§ Work item
Excluding images, repeat the data exactly as given.

Pixel coordinate grounding data:
........
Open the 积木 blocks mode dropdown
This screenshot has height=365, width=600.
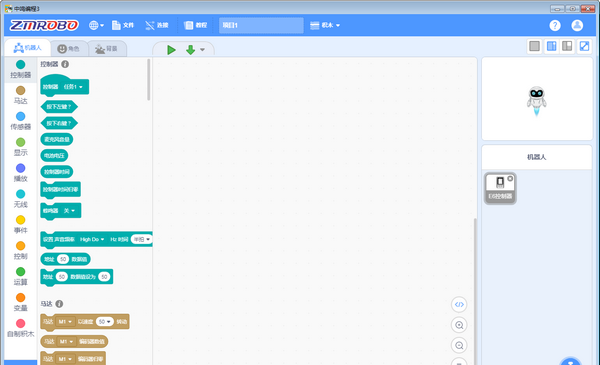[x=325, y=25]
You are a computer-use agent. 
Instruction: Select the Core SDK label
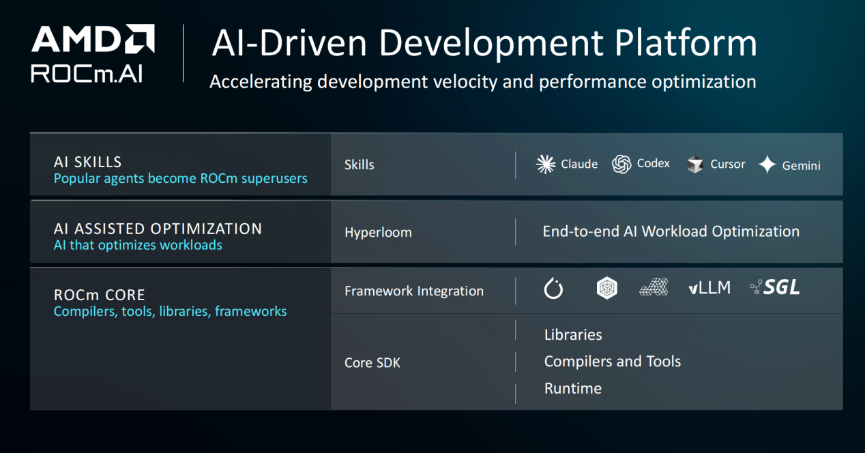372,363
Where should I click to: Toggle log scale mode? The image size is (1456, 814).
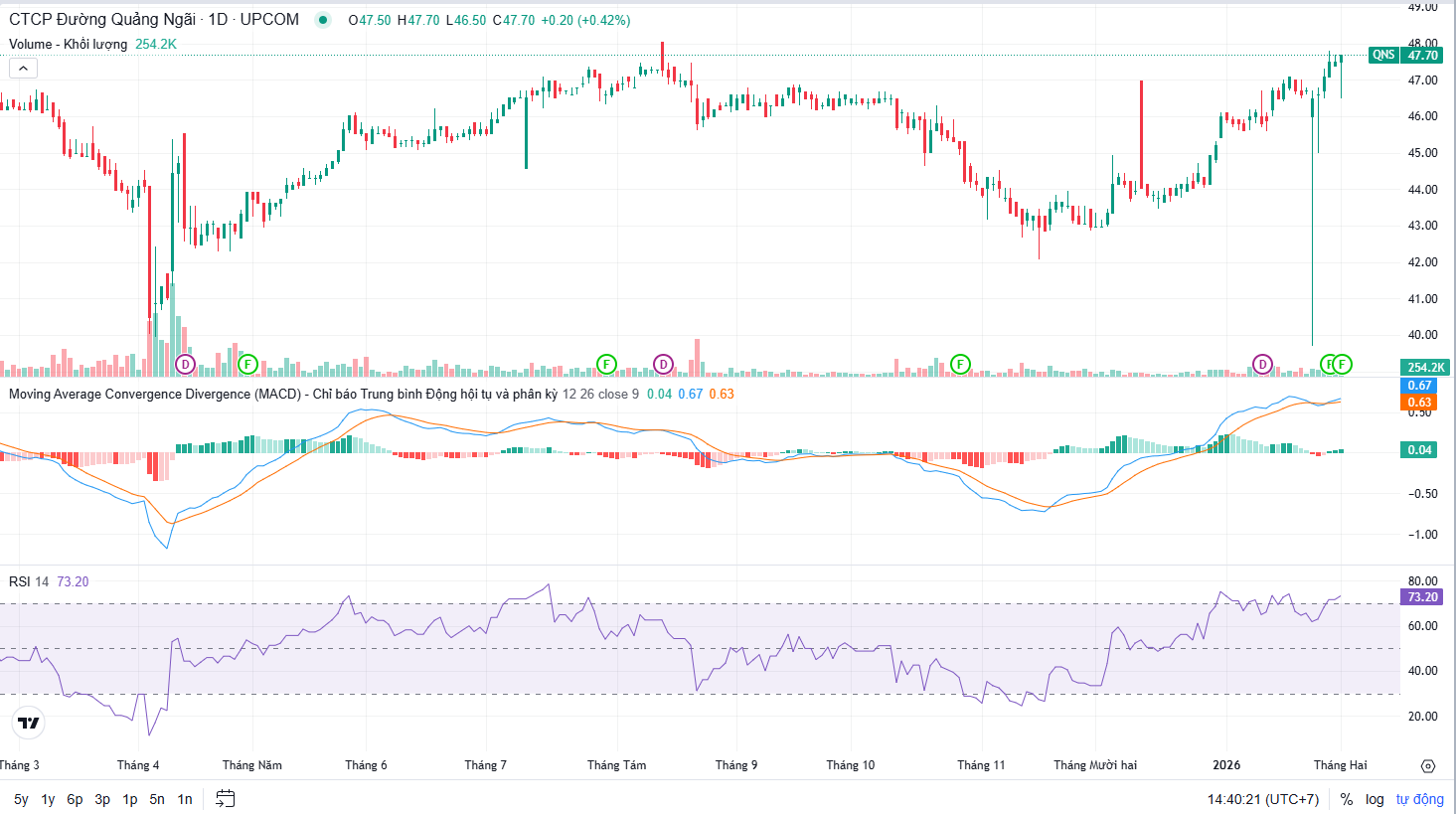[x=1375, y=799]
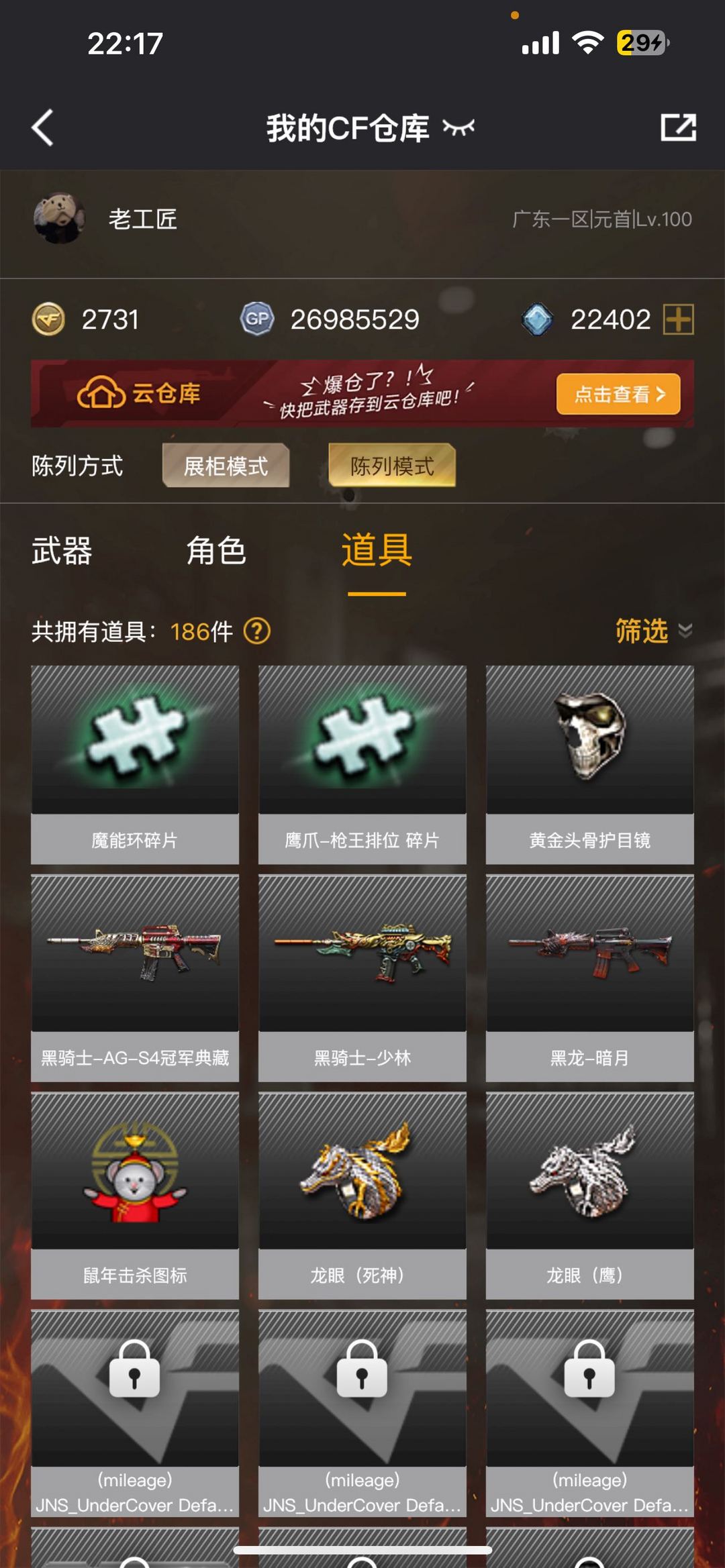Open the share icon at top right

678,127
........
§ Your response
Open the 积木 blocks mode dropdown
This screenshot has height=365, width=600.
[x=325, y=25]
You are a computer-use agent. 
Instruction: Select the Core SDK label
372,363
Where should I click to: Toggle log scale mode? The image size is (1456, 814).
[x=1375, y=799]
Open the share icon at top right

678,127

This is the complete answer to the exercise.